J’ai lu le livre de Giuliano Da Empoli, L’Heure des prédateurs. Plus en raison de l’impressionnante couverture médiatique que pour le propos lui-même. L’exercice de Da Empoli est celui d’un historien sens dessus dessous, comparant deux périodes aussi éloignées que la nôtre avec l’Italie de Machiavel et des borgiens, au XVe siècle – pour en tirer ce qui sonne comme un avertissement : « Une ère de violence sans limite s’ouvre en face de nous » (p. 49).
On ne pourra pas enlever à l’auteur de côtoyer les grands de ce monde, et d’en révéler l’immense cynisme, celui d’un Bukele au Salvador, s’auto-désignant comme le dictateur « cool », celui du prince héritier d’Arabie saoudite, Mohammed Ben Salman – évincant ses ennemis avec horreur. Mais aussi celui des « seigneurs de la Tech », D’Alexender Nix (Cambridge Analytica) adepte de la technique consistant à montrer la température dans les salles de cinéma pour y vendre du Coca-Cola, à Yann Le Cun, qui « fait penser à un Austin Powers qui serait devenu beaucoup moins rigolo avec l’âge » (p. 98)
Réchauffer l’atmosphère, au sens propre comme figuré, c’est là le projet d’une caste qui serait malade de son pouvoir et aveugle à ses retombées sur un débat public déjà éclaté façon puzzle, se nourrissant allègrement du « wokisme » (on aurait aimé l’ajout de guillemets), soit, selon l’auteur, l’addition des particularismes et leurs rejetons affectuels algorithmisés. Altman (Open AI), Brin et Page (Google) sont ainsi renvoyés à leurs hubris autistes (littéralement), à présent au service d’un président de l’instant, Trump, qui ne lit jamais rien, pas même une demie page.
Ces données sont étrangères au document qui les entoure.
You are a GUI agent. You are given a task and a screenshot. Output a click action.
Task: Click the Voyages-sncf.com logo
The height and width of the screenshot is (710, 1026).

Des chiens dans un jeu de quille donc, sauf que les quilles, c’est nous.
Il n’est pas le premier à conclure sur l’idée que « L’IA est une forme d’intelligence autoritaire, qui centralise les données et les transforme en pouvoir » (p. 128) – pourquoi pas. Mais encore ? Défaut de la « Big history » romancée, elle peine à donner des prises, et chute sur l’anecdote d’un Maire français se battant contre Waze, presque en vain. J’en repars avec des questions : que faire d’un tel récit tendanciellement performatif ? S’agit-il vraiment de décrire le réel ou d’inviter là encore, à la sidération ? La prochaine étape consiste moins à se plaindre de l’époque qu’à lui opposer une réponse structurée. Se défaire des dépendances aux « Borgiens » est sans doute une étape importante. Regarder dans les yeux nos propres systèmes algorithmiques, locaux, nationaux, tout aussi gouvernants, est déjà une possibilité.